Federal Judges Find Texas Lege Discriminated Against Minority Voters Again
In the words of a federal appeals court, the Texas Legislature "turned the Voting Rights Act on its head" while drawing redistricting lines in 2011, using race to help guide their decisions.
On Thursday, the San Antonio-based three-judge panel found in a 2-1 decision that Texas had intentionally sought to reduce the power of the Latino vote based on how it drew the redistricting map that year, calling the maps unconstitutional. This is the third time this year that federal judges have ruled that Texas lawmakers have intentionally discriminated against minority voters, and the second time in as many months that this same panel of federal judges have.
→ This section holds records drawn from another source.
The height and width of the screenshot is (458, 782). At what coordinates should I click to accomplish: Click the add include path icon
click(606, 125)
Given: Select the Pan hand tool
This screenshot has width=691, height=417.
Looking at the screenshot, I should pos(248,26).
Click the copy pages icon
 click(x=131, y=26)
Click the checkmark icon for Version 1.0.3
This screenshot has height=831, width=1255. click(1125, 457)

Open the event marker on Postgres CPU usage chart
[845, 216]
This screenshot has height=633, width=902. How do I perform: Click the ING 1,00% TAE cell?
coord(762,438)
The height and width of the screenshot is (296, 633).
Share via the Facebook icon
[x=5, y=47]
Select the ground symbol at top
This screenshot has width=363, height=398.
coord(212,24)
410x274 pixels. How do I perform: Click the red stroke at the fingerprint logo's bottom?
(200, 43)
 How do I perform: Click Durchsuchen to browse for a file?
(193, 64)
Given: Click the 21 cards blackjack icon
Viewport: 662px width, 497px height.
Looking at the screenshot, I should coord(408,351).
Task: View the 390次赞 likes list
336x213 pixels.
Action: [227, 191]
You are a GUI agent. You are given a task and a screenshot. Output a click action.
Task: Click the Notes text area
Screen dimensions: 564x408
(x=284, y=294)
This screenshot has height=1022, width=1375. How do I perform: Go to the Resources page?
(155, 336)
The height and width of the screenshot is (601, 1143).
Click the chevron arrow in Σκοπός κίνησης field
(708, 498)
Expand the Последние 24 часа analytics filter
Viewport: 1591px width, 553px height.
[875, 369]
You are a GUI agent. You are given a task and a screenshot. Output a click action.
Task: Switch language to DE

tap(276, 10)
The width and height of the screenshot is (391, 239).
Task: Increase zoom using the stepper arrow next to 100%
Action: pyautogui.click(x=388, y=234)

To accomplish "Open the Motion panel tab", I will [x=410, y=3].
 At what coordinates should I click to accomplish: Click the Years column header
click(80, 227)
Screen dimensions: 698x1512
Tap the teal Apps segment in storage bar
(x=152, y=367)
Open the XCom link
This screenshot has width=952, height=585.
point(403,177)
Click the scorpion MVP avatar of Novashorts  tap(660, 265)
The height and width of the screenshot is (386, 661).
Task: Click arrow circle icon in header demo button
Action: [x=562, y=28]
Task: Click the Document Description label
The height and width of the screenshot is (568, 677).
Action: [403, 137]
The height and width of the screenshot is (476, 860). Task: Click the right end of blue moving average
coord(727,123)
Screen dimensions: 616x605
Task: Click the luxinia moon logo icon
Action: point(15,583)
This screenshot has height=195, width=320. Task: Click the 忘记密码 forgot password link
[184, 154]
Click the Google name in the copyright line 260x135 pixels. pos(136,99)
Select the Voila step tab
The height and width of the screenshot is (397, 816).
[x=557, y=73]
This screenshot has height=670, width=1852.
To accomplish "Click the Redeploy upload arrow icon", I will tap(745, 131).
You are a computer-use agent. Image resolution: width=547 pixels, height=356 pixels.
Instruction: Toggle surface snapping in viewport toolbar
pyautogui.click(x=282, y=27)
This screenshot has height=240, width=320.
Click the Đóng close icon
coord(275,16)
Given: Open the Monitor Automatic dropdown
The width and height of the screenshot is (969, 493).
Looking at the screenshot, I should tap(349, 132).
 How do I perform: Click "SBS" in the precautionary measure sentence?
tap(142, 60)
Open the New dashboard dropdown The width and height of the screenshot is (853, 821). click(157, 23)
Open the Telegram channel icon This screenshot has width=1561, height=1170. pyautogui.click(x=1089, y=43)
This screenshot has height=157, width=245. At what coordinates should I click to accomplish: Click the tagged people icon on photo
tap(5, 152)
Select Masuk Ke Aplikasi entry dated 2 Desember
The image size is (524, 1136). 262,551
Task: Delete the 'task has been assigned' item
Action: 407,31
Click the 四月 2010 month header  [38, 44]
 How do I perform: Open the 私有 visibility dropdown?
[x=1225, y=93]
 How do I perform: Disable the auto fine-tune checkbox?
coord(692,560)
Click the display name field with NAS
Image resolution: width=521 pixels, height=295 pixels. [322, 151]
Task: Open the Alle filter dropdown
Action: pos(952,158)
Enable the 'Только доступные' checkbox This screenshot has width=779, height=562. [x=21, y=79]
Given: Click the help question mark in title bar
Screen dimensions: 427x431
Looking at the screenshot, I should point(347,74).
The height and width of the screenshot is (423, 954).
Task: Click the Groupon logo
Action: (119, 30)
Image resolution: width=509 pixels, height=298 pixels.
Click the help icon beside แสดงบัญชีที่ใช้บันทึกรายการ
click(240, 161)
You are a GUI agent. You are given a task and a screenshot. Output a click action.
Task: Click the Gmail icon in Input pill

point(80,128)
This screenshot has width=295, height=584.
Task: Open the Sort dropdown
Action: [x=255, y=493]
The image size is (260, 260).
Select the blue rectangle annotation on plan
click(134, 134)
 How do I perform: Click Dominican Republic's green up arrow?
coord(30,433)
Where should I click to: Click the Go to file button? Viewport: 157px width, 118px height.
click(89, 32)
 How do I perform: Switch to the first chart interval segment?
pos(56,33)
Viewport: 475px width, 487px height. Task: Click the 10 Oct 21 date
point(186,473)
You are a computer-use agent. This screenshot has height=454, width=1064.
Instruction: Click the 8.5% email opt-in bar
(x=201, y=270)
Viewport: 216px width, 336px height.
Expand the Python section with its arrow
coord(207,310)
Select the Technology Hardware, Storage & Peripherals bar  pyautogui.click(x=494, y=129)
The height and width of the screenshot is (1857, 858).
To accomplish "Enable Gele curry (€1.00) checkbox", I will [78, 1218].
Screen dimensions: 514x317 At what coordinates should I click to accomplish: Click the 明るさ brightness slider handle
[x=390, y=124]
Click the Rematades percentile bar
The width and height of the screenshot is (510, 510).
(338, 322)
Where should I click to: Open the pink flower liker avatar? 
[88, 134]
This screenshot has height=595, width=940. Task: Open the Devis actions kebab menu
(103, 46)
Specific counties affected included Bexar, Harris, Dallas and Hidalgo, in the Rio Grande Valley. U.S. District Judges Xavier Rodriguez and Orlando Garcia wrote in the majority opinion that map drawers "demonstrated a hostility" toward minority-majority areas that should have retained their voting power as minority-controlled districts.
The impact of the plan was certainly to reduce minority voting opportunity statewide, resulting in even less proportional representation for minority voters, they wrote, later adding: Instead of using race to provide equal electoral opportunity, they intentionally used it to undermine Latino voting opportunity."